• **EXERCISE TEXT**:
☆ ☆ ☆ ☆ ☆ ☆ ☆

26 September 2022 · Global Partnership for Zero Leprosy
Q&A: Meet Jordan Tappero, GPZL Leadership Team Member
GPZL Leadership Team member, Jordan Tappero, reflects on his career in global health and his work across many neglected tropical diseases.
Your career in global health spans many regions and disease areas. What have been some of your main areas of focus?
I spent 25 years (1992-2017) as a medical epidemiologist in the United States Public Health Service (USPHS). I was assigned to the US Centers for Disease Control and Prevention (CDC). During these years, my focus was on the conduct of randomized clinical trials; the implementation of HIV/AIDS, tuberculosis, and NTD prevention, care, and treatment programs; the introduction of new childhood vaccines; developing surveillance systems and the validation of new diagnostic tools for infectious diseases; and serving as CDC Incident Manager for complex humanitarian emergencies (Haiti post-earthquake cholera and West African Ebola epidemics).
You served as CDC Country Director for 14 years in Botswana, Thailand, Uganda, and Haiti. Can you characterize the fight against NTDs from your position as a CDC Country Director?
CDC Country Offices are typically co-located with Ministries of Health (MoH) of the host government. Generally speaking, CDC Country Offices provide direct support to large national programs such as HIV, TB, Malaria, Childhood Immunization, Influenza, and Emerging Infectious Disease Programs. In addition, CDC Country Offices are often called upon by MoH officials to assist ad hoc with other public health challenges. While serving as Country Director, I supported programs addressing several NTDs, including Buruli ulcer, mycetoma, leishmaniasis, dengue fever, rabies, schistosomiasis, and lymphatic filariasis.
How did you first develop an interest in leprosy?
Following my residency training in internal medicine, I pursued follow-on fellowship training in dermatology because of an interest in better understanding Kaposi’s sarcoma, an early AIDS-defining condition presenting in the skin. Given my interest in infectious diseases, as part of my clinical training in dermatology, I spent every Friday on rotation with the USPHS’s Hansen’s Disease Program in San Francisco. The clinic cared for over 500 patients. The director of the clinic was also funded by the NIH to study new therapeutics and diagnostics. In 1987, I joined a research team for a month-long field evaluation of arabinogalactan-based serologic test for early infection in the Himalayan Mountain Kingdom of Bhutan. Lastly, I served as the Epidemiology Section Chief for CDC Meningitis and Special Pathogens Branch (MSPB) from 1998-2000, and MSPB had responsibility for Mycobacterium leprae infections.

☆ ☆ ☆ ☆ ☆ ☆ ☆

• **WORK INSTRUCTION A**:
According to the Q&A with Jordan Tappero, how many patients did the Hansen's Disease Program clinic in San Francisco care for?
• **WORK INSTRUCTION B**:
Go on with the Q&A with Jordan Tappero, picking up right after its last sentence.

• **DATASET CONTENT**:

☆ ☆ ☆ ☆ ☆ ☆ ☆

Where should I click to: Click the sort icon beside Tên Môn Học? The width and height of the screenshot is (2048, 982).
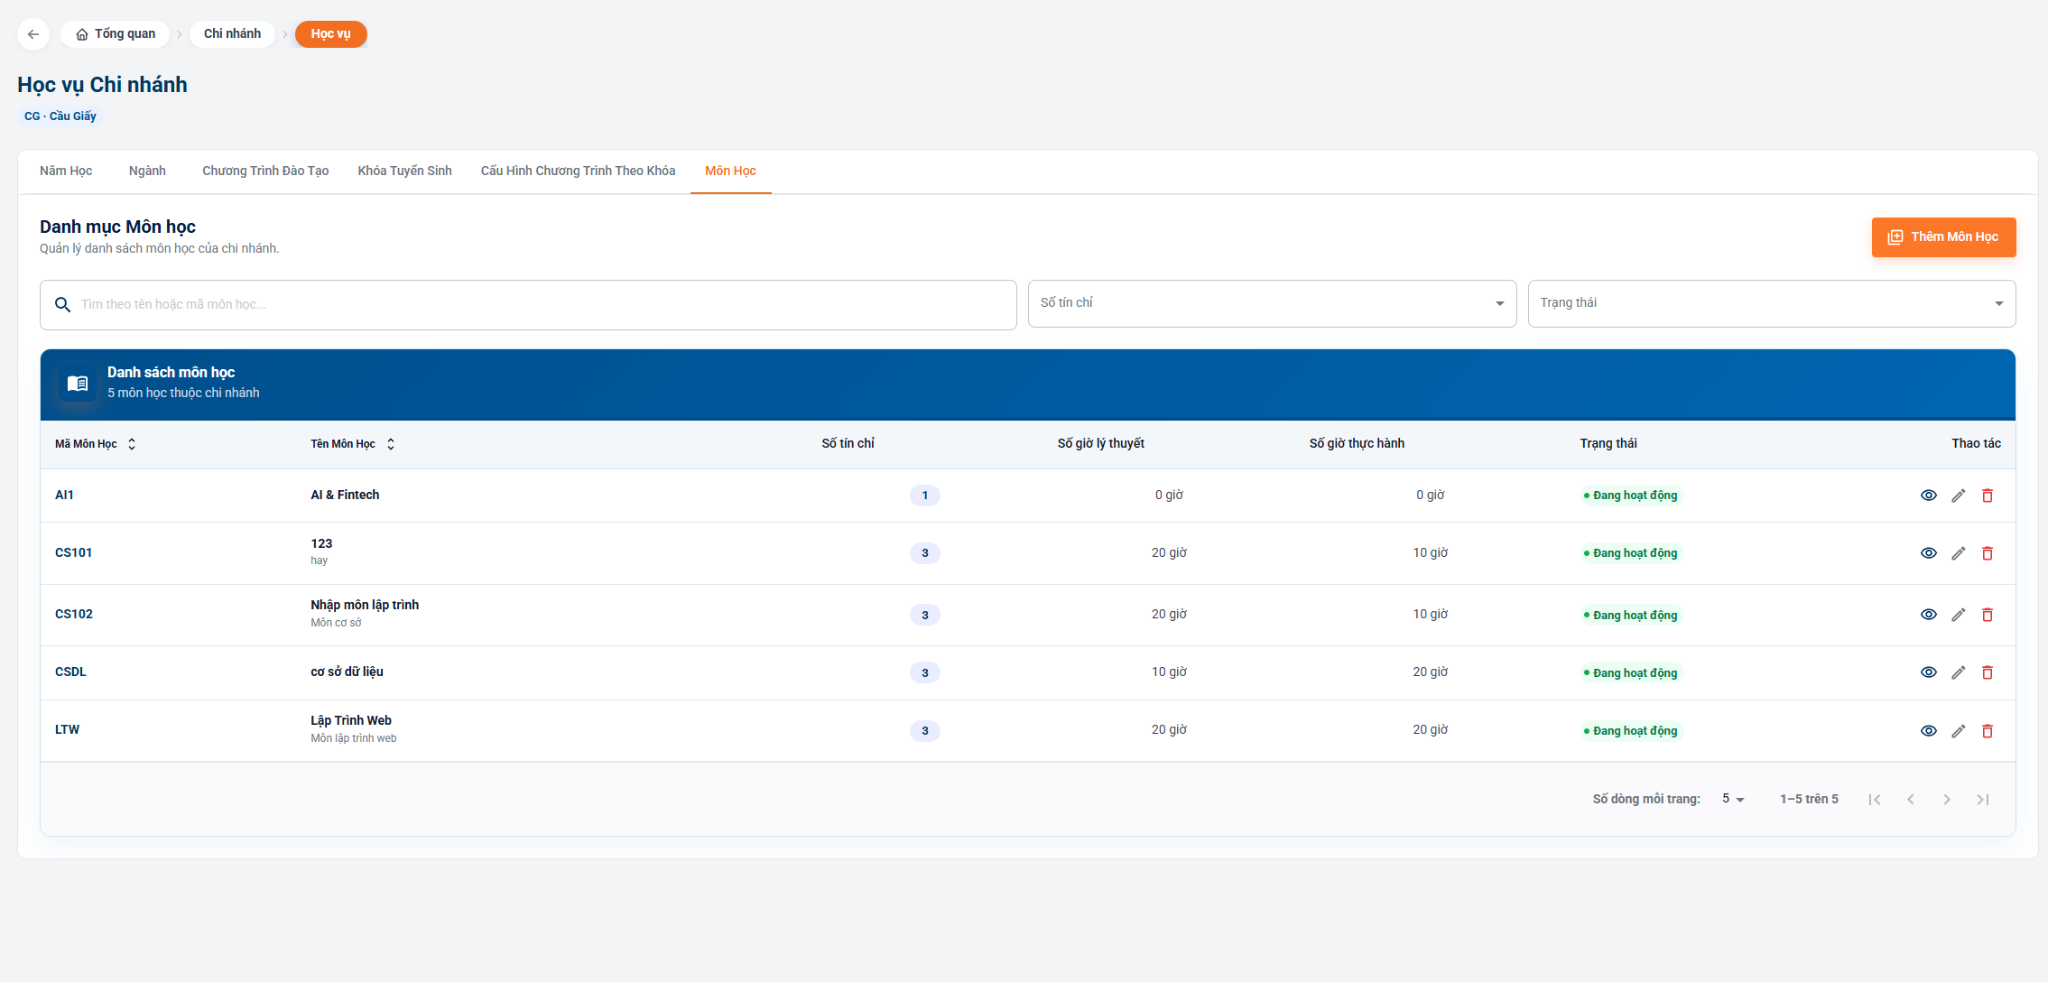(390, 444)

☆ ☆ ☆ ☆ ☆ ☆ ☆

• **ANSWER SPACE A**:
Over 500 patients.

• **ANSWER SPACE B**:
Your current work focuses on Guinea worm, lymphatic filariasis, human African trypanosomiasis, and visceral leishmaniasis. Where do you see opportunities for the integration of leprosy with other disease-specific work?
The Gates Foundation has been supporting the elimination of visceral leishmaniasis (VL) as a public health problem (EPHP) in India since 2013. India is on track to achieve the validation of VL EPHP in the next few years. One threat to sustaining EPHP is post-kala-azar dermal leishmaniasis (PKDL). In India, it is estimated that about 10 – 20% of patients treated for VL will go on to develop PKDL one to three years after successful treatment for VL. Because patients with PKDL can transmit Leishmania donovani via the bite of a sandfly, the early diagnosis and treatment of PKDL are essential for sustaining VL EPHP. Moreover, because the morphology of skin lesions of PKDL can mimic that of leprosy skin lesions, the Foundation is investing in confirmatory rapid diagnostics for PKDL and leprosy, such that patients presenting with either cutaneous disease can be screened, correctly diagnosed, and referred for early treatment.
What do you hope to see the Global Partnership for Zero Leprosy accomplish in the near and long term?
Though great strides have been made in reducing the number of countries with new leprosy cases in recent years, achieving the WHO NTD Roadmap 2030 goal of the interruption of transmission of M. leprae in 120 countries (61% of all countries and territories) by the close of 2030 remains elusive. The development of new diagnostics to identify latent infections and the implementation of promising new targeted preventive chemotherapy could help accelerate the interruption of transmission.